A growing trend in America is to live a quantified life. Increasingly sophisticated technology is allowing many of us to measure the minutia of our daily lives in order to extrapolate larger patterns. It is now easier than ever before to track your daily steps, your caloric intake, your sleep and even how much time you spend on social media sites at work when you should be doing more productive things (according to your boss).
Just as we can quantify life on a micro scale, it is also becoming easier to track trends at the macro level. The Centers for Disease Control and Prevention, for instance, collect and analyze data in an attempt to track the financial costs associated with fatal car accidents. While the most recent data can sometimes be up to a decade old, it nonetheless reveals that automobile accidents have financial ramifications that are far higher than most people realize.

DATASET:
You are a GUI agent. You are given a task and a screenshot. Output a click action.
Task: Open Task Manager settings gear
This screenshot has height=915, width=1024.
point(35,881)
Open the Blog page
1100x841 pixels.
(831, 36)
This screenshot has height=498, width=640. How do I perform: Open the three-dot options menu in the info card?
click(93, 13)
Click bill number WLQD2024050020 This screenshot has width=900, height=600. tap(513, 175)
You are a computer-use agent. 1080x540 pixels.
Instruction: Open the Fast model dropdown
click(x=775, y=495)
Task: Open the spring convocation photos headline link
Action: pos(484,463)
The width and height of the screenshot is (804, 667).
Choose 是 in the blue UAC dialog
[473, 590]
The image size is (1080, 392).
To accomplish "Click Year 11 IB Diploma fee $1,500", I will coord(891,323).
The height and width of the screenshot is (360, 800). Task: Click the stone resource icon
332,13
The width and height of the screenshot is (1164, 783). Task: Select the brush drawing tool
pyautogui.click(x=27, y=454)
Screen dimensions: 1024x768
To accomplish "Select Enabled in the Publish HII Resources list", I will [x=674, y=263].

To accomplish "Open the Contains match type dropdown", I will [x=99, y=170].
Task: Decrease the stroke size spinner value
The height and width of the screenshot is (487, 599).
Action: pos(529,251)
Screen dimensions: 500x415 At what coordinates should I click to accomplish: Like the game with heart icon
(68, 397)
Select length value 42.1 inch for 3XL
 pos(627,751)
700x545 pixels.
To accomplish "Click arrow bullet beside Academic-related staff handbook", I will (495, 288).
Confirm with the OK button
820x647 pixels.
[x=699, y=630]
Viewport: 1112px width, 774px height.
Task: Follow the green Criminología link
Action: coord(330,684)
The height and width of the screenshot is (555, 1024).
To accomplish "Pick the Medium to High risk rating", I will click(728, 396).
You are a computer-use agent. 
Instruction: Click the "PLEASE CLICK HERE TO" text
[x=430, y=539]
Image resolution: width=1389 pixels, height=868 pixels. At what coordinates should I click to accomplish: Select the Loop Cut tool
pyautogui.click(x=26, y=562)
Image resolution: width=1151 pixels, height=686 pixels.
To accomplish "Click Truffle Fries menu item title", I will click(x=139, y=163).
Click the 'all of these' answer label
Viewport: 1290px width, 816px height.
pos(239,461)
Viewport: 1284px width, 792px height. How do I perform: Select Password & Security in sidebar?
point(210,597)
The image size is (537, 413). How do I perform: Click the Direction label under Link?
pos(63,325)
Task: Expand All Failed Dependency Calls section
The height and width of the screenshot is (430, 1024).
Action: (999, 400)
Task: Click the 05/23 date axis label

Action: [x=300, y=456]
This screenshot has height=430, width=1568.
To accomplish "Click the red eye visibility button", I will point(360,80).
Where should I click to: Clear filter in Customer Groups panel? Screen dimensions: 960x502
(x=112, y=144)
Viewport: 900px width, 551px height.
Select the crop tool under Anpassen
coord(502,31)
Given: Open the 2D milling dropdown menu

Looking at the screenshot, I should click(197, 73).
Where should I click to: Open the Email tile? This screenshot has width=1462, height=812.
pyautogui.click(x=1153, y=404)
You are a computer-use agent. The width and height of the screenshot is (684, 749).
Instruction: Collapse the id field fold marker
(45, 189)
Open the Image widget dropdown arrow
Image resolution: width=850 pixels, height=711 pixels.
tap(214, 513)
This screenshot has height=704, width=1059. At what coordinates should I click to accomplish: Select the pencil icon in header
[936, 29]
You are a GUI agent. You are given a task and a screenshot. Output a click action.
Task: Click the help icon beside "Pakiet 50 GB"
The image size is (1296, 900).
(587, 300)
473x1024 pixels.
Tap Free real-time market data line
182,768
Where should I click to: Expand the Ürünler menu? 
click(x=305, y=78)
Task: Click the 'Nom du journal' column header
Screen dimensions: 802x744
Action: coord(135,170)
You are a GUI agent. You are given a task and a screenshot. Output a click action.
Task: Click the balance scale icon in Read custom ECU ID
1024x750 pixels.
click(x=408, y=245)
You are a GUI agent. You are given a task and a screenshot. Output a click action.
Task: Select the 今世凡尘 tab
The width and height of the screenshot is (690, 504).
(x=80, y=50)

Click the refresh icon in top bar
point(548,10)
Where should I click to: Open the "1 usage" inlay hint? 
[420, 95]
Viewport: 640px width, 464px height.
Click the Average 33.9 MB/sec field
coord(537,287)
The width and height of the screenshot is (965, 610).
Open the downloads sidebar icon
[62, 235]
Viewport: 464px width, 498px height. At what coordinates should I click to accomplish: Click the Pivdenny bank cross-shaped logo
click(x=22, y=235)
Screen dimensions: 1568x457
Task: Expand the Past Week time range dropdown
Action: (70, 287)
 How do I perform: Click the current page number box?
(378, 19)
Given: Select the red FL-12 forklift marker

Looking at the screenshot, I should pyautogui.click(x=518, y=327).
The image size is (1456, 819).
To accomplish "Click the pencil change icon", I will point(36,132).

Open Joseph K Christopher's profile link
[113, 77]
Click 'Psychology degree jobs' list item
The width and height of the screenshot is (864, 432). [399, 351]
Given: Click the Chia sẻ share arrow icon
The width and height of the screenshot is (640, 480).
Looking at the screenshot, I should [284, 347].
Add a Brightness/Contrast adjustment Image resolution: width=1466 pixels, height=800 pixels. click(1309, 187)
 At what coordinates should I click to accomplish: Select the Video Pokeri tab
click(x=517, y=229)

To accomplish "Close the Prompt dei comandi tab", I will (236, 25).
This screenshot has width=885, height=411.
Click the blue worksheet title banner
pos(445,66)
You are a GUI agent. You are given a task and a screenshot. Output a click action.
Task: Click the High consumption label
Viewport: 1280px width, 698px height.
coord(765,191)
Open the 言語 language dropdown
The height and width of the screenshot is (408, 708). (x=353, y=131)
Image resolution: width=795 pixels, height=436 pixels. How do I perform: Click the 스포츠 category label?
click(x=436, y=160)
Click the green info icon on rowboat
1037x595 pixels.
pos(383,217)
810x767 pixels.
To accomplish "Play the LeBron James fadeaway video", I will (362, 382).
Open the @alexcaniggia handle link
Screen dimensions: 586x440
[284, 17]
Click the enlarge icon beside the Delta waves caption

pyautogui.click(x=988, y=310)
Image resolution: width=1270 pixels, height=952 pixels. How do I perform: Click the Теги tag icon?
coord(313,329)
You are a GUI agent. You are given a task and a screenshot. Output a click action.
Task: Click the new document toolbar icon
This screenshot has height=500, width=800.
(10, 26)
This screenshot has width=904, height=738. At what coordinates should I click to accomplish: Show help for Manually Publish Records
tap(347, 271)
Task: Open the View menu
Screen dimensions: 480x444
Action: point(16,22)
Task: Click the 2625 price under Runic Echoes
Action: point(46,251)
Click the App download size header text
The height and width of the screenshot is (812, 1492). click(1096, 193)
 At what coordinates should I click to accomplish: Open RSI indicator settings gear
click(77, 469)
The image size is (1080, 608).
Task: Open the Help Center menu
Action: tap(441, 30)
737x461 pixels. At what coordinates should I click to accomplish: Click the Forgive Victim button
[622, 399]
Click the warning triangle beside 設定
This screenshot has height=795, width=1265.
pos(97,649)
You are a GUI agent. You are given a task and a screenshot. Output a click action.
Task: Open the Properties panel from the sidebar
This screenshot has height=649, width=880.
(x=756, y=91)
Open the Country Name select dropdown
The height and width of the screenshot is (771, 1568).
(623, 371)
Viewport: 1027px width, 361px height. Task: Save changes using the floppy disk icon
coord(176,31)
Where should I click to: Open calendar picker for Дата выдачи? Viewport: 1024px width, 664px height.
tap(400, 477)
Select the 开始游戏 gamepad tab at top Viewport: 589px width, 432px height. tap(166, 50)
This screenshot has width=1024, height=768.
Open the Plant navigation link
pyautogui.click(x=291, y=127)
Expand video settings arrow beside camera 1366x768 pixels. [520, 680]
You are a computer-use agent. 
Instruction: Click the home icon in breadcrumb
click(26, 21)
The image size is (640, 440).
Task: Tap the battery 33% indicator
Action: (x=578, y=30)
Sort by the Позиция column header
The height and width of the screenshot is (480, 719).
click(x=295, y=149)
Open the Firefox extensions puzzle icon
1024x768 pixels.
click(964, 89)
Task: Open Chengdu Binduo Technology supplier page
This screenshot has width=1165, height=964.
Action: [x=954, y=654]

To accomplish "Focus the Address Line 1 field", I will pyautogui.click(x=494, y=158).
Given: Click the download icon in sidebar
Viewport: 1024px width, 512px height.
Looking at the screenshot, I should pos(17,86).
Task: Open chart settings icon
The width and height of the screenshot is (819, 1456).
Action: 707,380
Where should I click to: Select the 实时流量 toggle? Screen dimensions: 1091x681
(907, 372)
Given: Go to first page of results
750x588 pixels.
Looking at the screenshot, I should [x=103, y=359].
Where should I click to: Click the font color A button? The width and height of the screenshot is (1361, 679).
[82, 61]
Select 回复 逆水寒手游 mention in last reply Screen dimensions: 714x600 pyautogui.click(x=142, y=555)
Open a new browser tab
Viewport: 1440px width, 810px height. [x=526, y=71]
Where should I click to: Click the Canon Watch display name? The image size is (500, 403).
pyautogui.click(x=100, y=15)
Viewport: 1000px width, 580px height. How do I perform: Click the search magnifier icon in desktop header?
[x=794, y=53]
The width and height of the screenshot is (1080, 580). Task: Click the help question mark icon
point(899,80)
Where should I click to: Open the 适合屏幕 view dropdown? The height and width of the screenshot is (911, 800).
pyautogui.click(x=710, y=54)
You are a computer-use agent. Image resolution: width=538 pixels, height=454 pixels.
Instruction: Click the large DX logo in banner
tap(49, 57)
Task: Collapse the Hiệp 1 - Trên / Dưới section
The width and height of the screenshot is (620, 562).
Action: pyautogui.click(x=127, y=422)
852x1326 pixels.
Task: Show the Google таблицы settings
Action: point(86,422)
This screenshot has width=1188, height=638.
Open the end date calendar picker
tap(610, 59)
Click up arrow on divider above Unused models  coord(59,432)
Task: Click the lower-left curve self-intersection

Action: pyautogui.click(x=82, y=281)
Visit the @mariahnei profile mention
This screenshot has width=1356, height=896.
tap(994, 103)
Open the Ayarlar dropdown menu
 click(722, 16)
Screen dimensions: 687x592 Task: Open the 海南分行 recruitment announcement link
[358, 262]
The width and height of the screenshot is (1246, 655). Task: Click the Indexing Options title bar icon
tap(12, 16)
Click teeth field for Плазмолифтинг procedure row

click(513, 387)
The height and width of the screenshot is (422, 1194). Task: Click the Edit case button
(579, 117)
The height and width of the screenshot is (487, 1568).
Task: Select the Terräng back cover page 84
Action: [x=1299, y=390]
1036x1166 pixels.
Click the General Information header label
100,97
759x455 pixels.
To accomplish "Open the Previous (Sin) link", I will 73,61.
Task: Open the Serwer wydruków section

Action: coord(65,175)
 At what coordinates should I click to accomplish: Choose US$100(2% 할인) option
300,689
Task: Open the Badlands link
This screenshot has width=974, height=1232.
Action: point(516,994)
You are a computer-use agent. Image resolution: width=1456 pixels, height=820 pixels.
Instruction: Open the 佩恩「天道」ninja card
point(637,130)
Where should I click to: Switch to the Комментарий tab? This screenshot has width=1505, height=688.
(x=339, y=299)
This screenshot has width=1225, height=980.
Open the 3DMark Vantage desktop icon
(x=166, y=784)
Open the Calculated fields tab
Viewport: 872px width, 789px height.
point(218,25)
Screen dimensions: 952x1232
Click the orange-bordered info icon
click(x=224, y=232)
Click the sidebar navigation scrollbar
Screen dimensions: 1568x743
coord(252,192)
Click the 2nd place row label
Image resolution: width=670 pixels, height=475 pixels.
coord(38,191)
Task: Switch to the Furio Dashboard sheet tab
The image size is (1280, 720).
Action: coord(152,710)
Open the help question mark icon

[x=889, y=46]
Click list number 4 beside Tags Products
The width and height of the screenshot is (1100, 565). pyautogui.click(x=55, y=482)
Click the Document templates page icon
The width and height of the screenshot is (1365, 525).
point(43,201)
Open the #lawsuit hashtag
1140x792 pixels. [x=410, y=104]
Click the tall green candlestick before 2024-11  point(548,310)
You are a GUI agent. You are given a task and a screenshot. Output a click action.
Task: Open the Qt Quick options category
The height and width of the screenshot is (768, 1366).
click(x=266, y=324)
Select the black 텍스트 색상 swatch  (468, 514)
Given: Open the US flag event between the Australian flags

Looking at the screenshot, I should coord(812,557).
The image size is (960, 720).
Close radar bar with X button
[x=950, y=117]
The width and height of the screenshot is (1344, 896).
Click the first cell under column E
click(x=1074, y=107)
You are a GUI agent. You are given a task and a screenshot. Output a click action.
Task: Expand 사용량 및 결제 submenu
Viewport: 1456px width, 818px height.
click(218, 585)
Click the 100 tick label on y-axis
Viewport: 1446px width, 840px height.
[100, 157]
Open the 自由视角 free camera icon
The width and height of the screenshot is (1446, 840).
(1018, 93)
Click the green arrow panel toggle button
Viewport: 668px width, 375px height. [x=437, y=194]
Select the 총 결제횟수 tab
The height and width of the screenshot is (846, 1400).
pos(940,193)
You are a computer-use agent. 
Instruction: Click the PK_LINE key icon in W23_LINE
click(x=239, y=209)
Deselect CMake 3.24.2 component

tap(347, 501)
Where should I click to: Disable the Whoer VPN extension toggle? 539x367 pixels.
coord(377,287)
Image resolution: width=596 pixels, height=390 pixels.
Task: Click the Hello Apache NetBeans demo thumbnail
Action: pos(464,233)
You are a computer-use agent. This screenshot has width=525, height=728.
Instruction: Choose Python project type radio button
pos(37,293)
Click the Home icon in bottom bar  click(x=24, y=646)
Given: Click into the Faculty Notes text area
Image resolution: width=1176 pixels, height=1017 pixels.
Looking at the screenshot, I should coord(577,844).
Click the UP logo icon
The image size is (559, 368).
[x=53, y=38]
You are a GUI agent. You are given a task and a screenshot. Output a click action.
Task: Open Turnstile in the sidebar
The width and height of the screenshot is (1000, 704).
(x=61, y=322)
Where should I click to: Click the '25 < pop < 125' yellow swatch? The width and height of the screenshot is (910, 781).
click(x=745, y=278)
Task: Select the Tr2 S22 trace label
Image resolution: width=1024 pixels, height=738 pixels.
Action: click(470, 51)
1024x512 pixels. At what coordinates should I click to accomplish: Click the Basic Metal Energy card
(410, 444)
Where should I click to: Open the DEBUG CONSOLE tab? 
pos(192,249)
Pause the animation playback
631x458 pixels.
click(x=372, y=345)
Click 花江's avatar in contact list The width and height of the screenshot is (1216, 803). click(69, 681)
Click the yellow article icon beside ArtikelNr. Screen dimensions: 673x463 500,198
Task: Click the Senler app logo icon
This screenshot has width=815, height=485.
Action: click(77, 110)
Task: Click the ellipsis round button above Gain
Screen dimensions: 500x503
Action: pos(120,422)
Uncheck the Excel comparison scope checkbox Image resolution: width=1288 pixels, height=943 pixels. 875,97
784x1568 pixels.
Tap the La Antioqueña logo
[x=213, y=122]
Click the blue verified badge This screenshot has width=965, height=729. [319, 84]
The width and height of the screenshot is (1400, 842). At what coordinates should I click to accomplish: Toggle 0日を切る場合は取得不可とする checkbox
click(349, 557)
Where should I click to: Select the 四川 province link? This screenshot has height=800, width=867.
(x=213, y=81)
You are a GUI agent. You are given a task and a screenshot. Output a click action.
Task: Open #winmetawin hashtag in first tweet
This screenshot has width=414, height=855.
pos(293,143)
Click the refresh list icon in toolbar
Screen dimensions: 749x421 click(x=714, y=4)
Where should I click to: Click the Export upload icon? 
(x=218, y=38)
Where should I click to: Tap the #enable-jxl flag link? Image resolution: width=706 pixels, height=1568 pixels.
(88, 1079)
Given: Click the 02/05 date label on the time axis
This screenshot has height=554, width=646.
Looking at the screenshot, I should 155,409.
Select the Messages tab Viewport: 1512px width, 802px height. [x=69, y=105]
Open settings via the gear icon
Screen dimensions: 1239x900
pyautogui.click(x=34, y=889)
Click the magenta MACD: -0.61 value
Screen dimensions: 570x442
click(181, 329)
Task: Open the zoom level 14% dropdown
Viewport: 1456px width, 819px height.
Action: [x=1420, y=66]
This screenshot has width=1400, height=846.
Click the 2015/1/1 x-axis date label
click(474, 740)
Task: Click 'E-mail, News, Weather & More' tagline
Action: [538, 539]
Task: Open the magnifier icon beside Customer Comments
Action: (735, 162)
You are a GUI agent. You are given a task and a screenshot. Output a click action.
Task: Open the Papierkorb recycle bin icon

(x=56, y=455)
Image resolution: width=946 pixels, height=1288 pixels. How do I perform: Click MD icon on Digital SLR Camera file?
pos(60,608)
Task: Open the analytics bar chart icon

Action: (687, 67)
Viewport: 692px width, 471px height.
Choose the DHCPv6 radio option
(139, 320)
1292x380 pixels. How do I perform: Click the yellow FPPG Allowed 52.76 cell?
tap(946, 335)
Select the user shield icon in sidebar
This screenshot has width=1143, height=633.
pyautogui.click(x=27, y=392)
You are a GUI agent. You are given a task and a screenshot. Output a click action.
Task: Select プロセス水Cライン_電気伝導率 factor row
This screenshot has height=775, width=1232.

REQUIRED ACTION:
Carry on the passage on quantified living, starting after its final sentence. The rows placed after the passage on quantified living are not relevant to what follows.

RESULT OF THE EXERCISE:
On average, more than 30,000 people are killed in U.S. automobile accidents each year. According to CDC data, car accidents on U.S. roads in 2005 were associated with $41 billion in costs related to work loss and medical bills.
More detailed analysis of CDC data shows that half of the total costs of U.S. car accidents were generated in just 10 states, including New York. In fact, New York was ranked 7th on the list of highest incurred costs, with $1.33 billion associated with car accidents.
According to the CDC, only $18 million of New York’s total $1.33 billion went to medical costs. The rest was costs associated with work loss, including loss of lifetime earnings for those who were killed in car accidents.